▸ WORK ITEM
Tally the lines below that contain the word "announcement", then give the tally alone.

Saved entries
--------
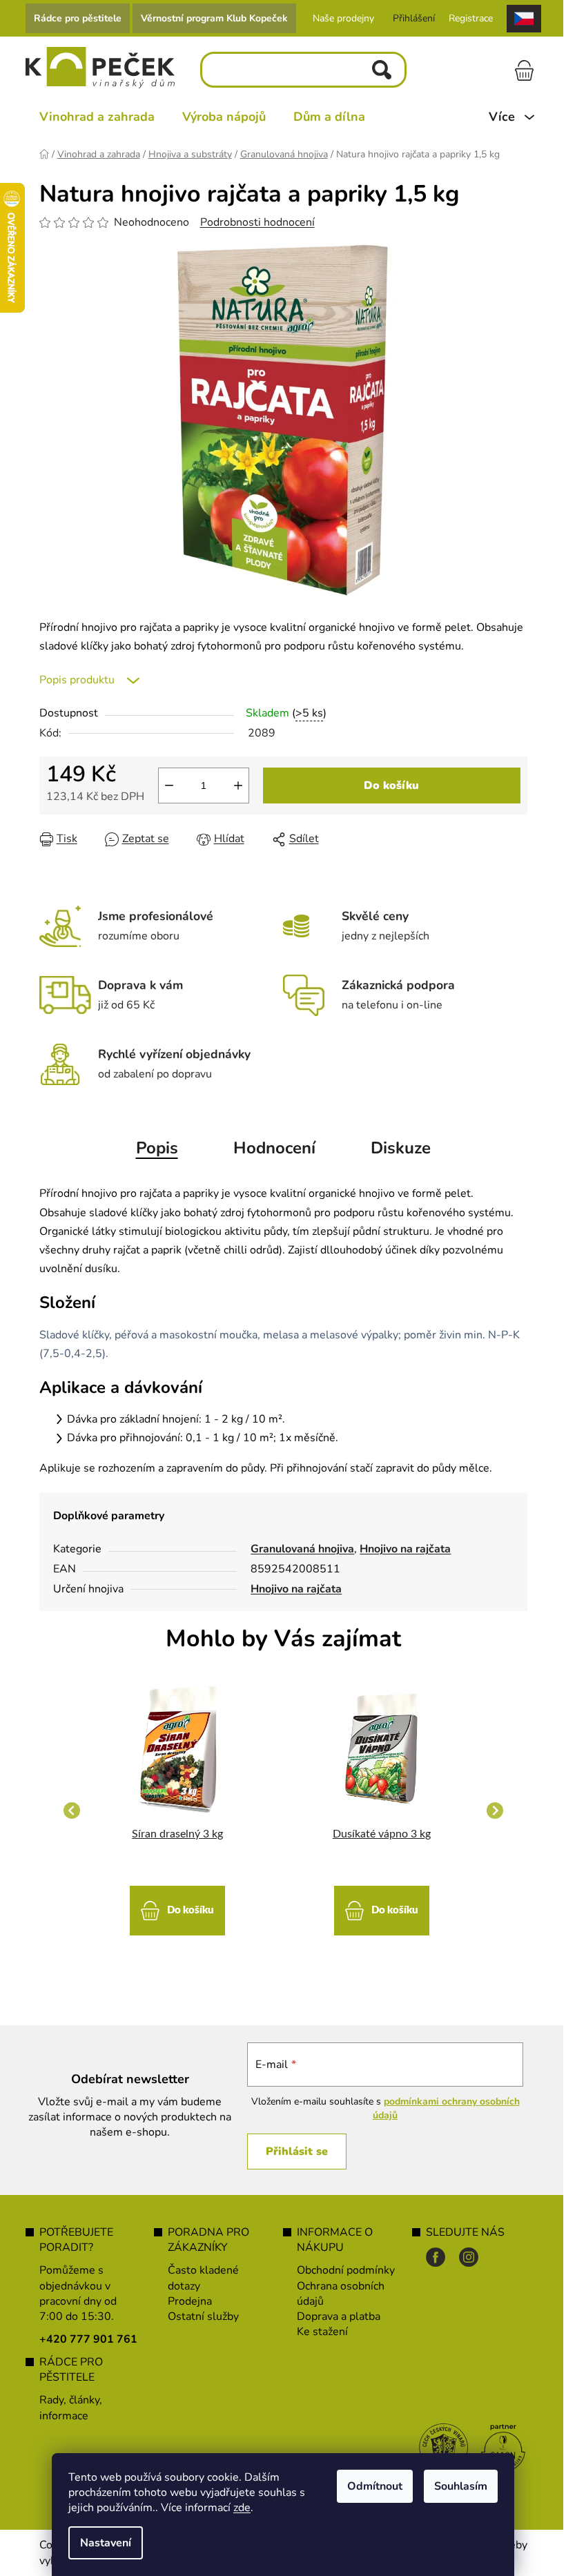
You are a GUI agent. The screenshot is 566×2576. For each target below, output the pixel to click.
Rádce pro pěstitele (77, 18)
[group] (178, 1810)
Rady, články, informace (70, 2407)
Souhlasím (460, 2486)
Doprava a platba (338, 2316)
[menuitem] (97, 116)
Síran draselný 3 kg (177, 1834)
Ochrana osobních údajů (340, 2294)
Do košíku (391, 785)
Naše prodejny (343, 18)
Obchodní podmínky (346, 2270)
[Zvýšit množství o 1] (238, 785)
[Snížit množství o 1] (169, 785)
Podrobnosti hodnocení (257, 222)
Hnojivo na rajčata (405, 1549)
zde (242, 2507)
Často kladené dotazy (203, 2278)
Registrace (471, 18)
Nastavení (105, 2542)
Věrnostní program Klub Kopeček (214, 18)
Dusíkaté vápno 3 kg (382, 1834)
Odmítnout (374, 2486)
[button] (178, 1904)
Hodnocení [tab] (274, 1148)
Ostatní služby (203, 2316)
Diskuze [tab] (401, 1148)
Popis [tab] (157, 1148)
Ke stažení (322, 2331)
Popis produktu (77, 679)
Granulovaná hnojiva (302, 1549)
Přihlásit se (297, 2151)
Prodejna (190, 2301)
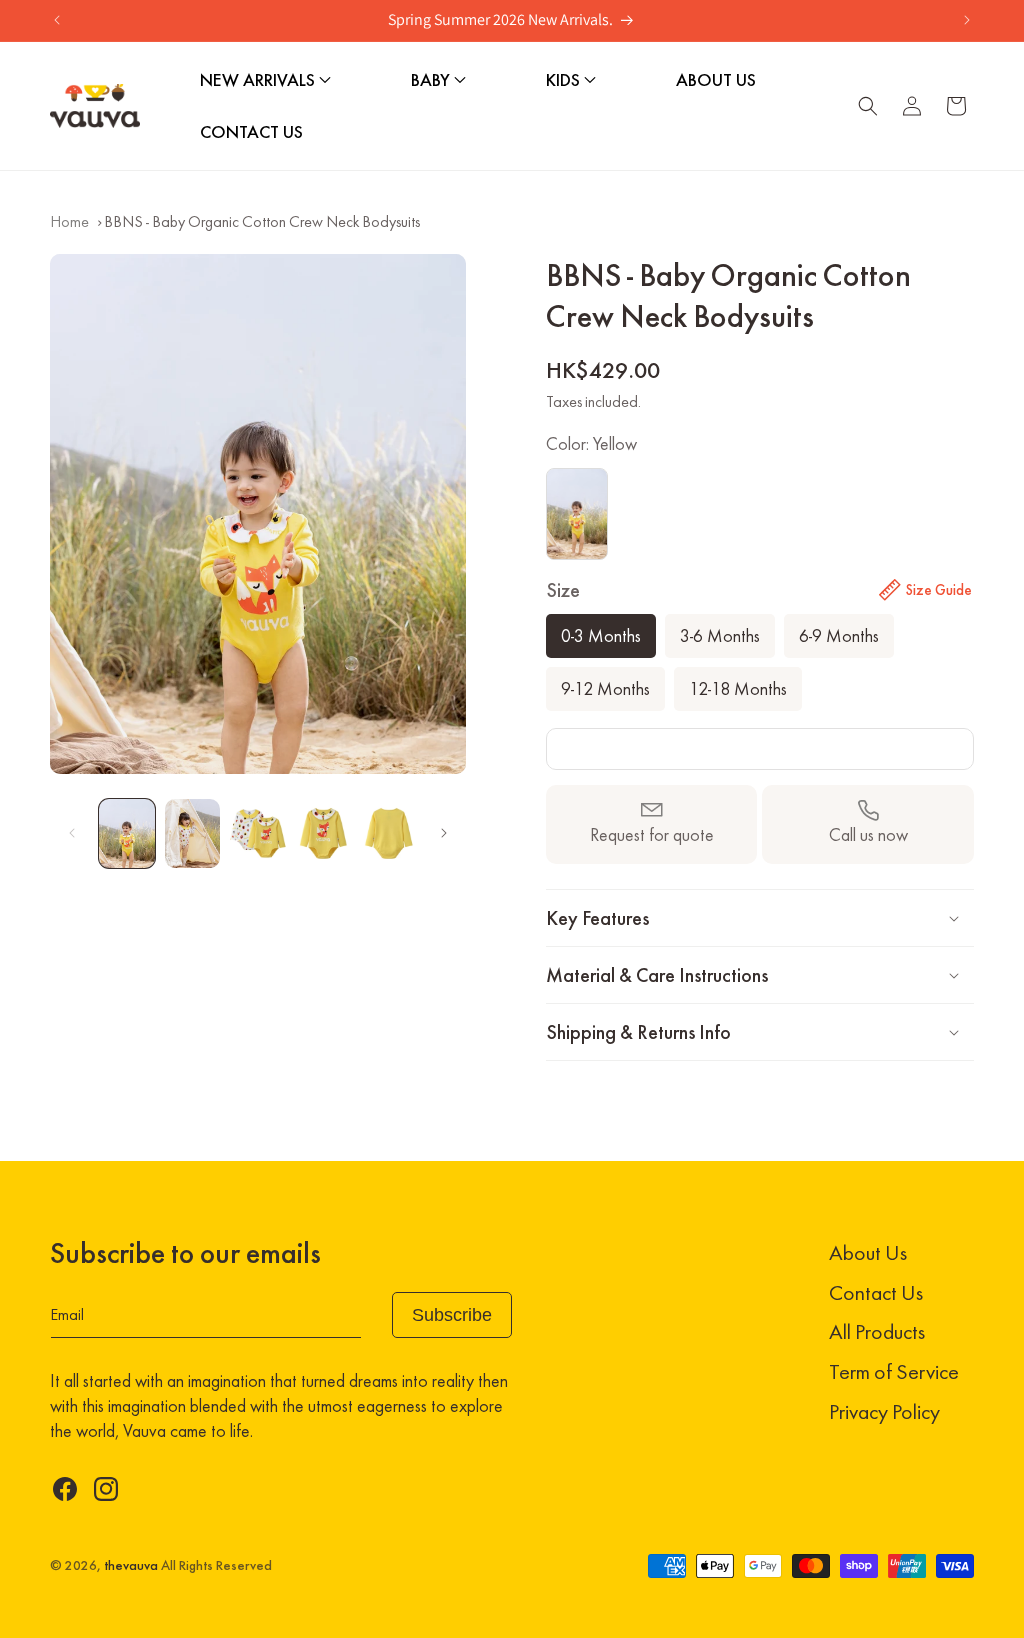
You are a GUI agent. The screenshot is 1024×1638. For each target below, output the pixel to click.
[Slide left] (72, 833)
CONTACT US (251, 132)
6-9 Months (839, 636)
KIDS (565, 80)
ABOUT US (716, 80)
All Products (877, 1331)
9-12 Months (605, 689)
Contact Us (876, 1292)
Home (69, 221)
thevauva (131, 1565)
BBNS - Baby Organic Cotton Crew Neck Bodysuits (262, 221)
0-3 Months (601, 636)
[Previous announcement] (57, 20)
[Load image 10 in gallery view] (127, 833)
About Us (868, 1252)
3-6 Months (720, 636)
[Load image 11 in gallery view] (193, 833)
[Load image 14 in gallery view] (389, 833)
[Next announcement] (967, 20)
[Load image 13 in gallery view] (324, 833)
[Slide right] (444, 833)
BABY (432, 80)
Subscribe (452, 1315)
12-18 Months (738, 689)
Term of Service (894, 1371)
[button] (868, 106)
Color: (591, 444)
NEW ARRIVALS (259, 80)
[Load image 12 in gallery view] (258, 833)
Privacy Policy (884, 1411)
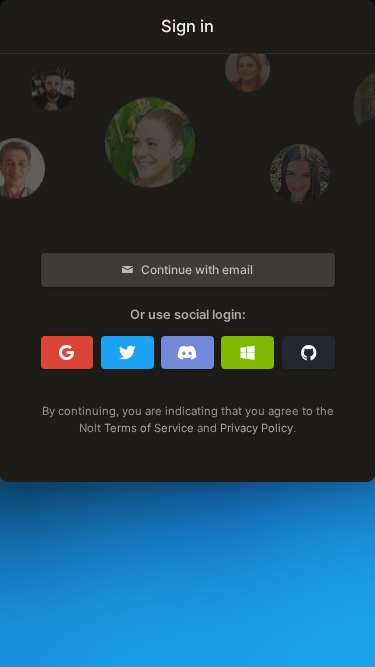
--------
▸ ANSWER SPACE
2